You can optionally run the EC rebalance procedure if you prefer Storage Nodes to be filled to similar levels and your S3 and Swift clients can tolerate lower performance for their write and read operations while the EC rebalance procedure is running.

How EC rebalance procedure interacts with other maintenance tasks

You can't perform certain maintenance procedures at the same time you are running the EC rebalance procedure.

Procedure Allowed during EC rebalance procedure?

Additional EC rebalance procedures

No.

You can only run one EC rebalance procedure at a time.

Decommission procedure

EC data repair job

No.

  • You are prevented from starting a decommission procedure or an EC data repair while the EC rebalance procedure is running.

  • You are prevented from starting the EC rebalance procedure while a Storage Node decommission procedure or an EC data repair is running.

Expansion procedure

No.

If you need to add new Storage Nodes in an expansion, run the EC rebalance procedure after adding all new nodes.

Upgrade procedure

No.

If you need to upgrade StorageGRID software, perform the upgrade procedure before or after running the EC rebalance procedure. As required, you can terminate the EC rebalance procedure to perform a software upgrade.

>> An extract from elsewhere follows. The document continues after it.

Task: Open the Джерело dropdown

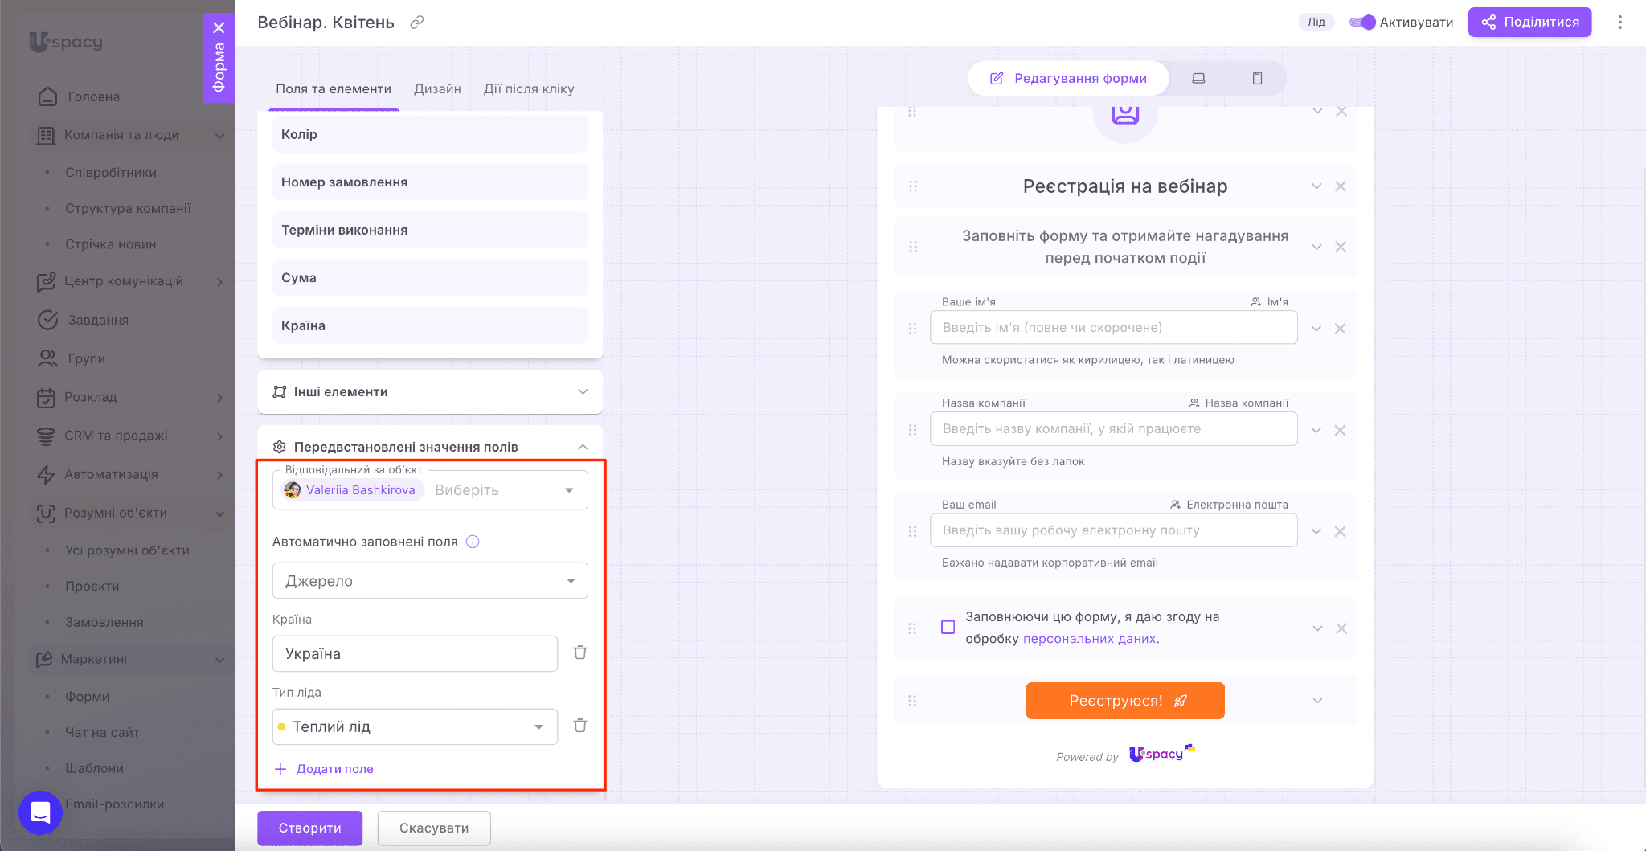Action: click(430, 580)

Appliance node clone procedure

No.

If you need to clone an appliance Storage Node, run the EC rebalance procedure after adding the new node.

Hotfix procedure

Yes.

You can apply a StorageGRID hotfix while the EC rebalance procedure is running.

Other maintenance procedures

No.

You must terminate the EC rebalance procedure before running other maintenance procedures.

How EC rebalance procedure interacts with ILM

While the EC rebalance procedure is running, avoid making ILM changes that might change the location of existing erasure-coded objects. For example, don't start using an ILM rule that has a different erasure coding profile. If you need to make such ILM changes, you should terminate the EC rebalance procedure.